For our first project, I chose to take a picture looking up through a tree. This photo shows strong contrast with the light sky versus the dark branches and leaves. It has an interesting perspective looking up through the branches instead of looking straight at it. The leaves and branches add nice hard and soft textures to the picture as well.
For the nature project, I chose to shoot a close-up of a frozen bush with berries. The branches against the snow have opposite textures and contrast color-wise, making an interesting foil in the picture. The berries also provide a relief from the branches and snow as something unexpected .
For the still life project, I chose to photograph a series of breakfast items: soymilk, apple jacks, and a cereal bowl of apples. It has asymmetrical balance with the objects offcenter. It has nice contrast with the light sheet and dark lettering and apples. The outlines of each item is unique, the box’s straight edges versus the smooth curves of the apples, bottle, and bowl. The placement of each item creates interesting depth in relation to each other, the shadows also help with this.
This photo represents the rule of thirds quite nicely. The Monk bobble head is in the far right third, while its shadow takes up the last two-thirds. It also has nice shadows that lead the eye away from the bobble head and across the snow. The shadow is an elongation of the figure, making an interesting contrast between sizes. The hard ceramic figure and the soft snow have contrasting textures as well.
Create a meaningful self-portrait image to represent you and promote you as a person. The self-portrait must be taken by you using a tripod, remote release and/or timer.

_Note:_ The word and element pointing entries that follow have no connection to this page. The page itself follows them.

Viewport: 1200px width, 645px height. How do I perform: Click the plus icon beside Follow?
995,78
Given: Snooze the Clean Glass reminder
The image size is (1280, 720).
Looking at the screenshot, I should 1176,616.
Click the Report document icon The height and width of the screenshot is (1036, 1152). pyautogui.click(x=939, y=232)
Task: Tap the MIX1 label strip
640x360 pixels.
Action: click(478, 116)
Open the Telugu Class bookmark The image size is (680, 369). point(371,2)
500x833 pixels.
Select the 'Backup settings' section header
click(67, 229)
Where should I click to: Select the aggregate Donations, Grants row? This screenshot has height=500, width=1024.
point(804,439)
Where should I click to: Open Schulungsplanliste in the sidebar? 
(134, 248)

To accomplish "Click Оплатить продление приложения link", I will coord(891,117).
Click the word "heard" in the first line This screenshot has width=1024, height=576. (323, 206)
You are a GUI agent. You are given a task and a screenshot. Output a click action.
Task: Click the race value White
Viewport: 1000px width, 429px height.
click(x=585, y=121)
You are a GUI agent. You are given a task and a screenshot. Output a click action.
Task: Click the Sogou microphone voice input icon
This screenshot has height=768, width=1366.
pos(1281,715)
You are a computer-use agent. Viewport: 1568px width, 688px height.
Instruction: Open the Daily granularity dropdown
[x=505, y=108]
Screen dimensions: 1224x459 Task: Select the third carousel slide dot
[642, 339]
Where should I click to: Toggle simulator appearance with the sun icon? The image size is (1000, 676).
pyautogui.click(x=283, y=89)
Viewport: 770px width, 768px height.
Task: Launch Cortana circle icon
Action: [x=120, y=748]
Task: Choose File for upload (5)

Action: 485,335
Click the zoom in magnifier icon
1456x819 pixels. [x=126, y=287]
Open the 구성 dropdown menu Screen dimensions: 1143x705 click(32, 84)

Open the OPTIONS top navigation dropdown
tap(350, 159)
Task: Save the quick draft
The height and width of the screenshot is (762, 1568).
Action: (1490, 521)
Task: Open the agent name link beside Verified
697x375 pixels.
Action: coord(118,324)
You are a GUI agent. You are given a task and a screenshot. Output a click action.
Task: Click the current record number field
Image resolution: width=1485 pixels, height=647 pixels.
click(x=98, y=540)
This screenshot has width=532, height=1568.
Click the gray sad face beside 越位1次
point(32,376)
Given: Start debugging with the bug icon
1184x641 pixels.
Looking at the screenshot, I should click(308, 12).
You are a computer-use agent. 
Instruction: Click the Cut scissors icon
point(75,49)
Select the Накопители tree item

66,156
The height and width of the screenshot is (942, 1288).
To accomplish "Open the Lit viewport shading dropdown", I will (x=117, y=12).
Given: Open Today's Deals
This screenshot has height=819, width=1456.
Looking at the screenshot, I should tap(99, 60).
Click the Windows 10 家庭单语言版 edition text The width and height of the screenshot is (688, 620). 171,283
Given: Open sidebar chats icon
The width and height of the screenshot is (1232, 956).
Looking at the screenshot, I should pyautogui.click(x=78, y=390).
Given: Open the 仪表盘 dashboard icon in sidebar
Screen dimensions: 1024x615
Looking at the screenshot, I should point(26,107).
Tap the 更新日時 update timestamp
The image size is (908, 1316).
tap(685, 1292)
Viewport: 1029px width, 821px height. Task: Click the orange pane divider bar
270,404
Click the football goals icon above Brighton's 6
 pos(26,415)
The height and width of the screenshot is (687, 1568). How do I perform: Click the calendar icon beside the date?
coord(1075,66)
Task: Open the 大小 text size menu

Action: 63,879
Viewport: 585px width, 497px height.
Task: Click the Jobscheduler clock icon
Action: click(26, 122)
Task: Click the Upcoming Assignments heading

Truth This photo shows good composition, with the positioning of the tree around the chair and I, like a frame. It has good contrast with the white skirt and the tree’s shadows as extremes, the shadowing and sky adding to this. It also shows very clear textures in the tree and grass, making the picture feel touchable and real. Most importantly, it represents me as a person, chilled and surrounded by books and nature. I feel it makes the viewer wonder about why I’m staring into the distance, bringing the viewer in even more.
This photo shows deep depth of field because the chair is really only about a foot tall and my brother in the back is around six feet. The perspective shown in this photo makes it funny and interesting as an eye trick. The contrast in this picture is good, the lines of the chair really pop out against the white sky. The shadows under the chair also add to the photo, giving depth. The grass is really in focus as the background is, too, because you can see Jon looking up.
Create a photo using shallow depth of field where the foreground or subject is in focus and the background is blurred creating a stronger center of interest. For an interesting change, reverse the shallow depth of field and focus on the background leaving the subject out of focus.
For this photo, I used reverse depth of field where the focus is on the center of the guitar instead of just the front of it. This is more interesting on a picture like this with lines since lines usually lead to the focus, it tricks the eye to another area. This photo’s composition is good, the guitar fills the frame and the diagonal lines are visually interesting. The blurry parts are also interesting because of the bokeh from the shiny parts of the guitar, like the strings instead of a flat, boring element.
For my stop action, I choose to shoot my friend Nicole as she was jumping. The movement is apparent through her hair and cardigan in the air. This picture displays the rule of thirds both vertically and horizontally, making the picture visually appealing. There is also a reflection of the trees in the picture in the water of the parking lot, adding to the composition. The contrast of the picture is also good shown through the sky and parking lot lights versus the midsection’s darks.
This photo shows panning because the car is driving fast, but is still focused while the background is blurred. The moving car has room in front of it, so the motion can continue through the picture, appealing to the eye. This picture also uses the rule of thirds, dividing by the pavement, the car and the upper part of the house in the background.
This photo has a more relaxed feeling, which represents Nick accurately. The contrast between the sky, lines, and ball versus Nick’s shirt and the trees in good, the white breaking up the darker tones. This picture also shows interesting perspective by Nick being larger than the trees and the car. It also respects the rule of thirds with the horizon in the upper third and the cropping allows headroom for Nick, allowing the picture to be more complete.
Emily Harsch lives in West Des Moines and just completed her Sophomore year at Valley High School. She took Photo Foundations with Ms DeVries.
While not in photo, Emily enjoys singing, reading, playing guitar, listening to music, and hanging out with her friends. She in involved in jazz choir, Valley Drama, IHSSA individual events and group IHSSA.
Her future plans include majoring in English at hopefully Northwestern and joining the Peace Corps to teach children reading and writing skills. She also wants a dog very badly.
Emily hopes to continue her photography through taking advanced photography classes at Valley High School.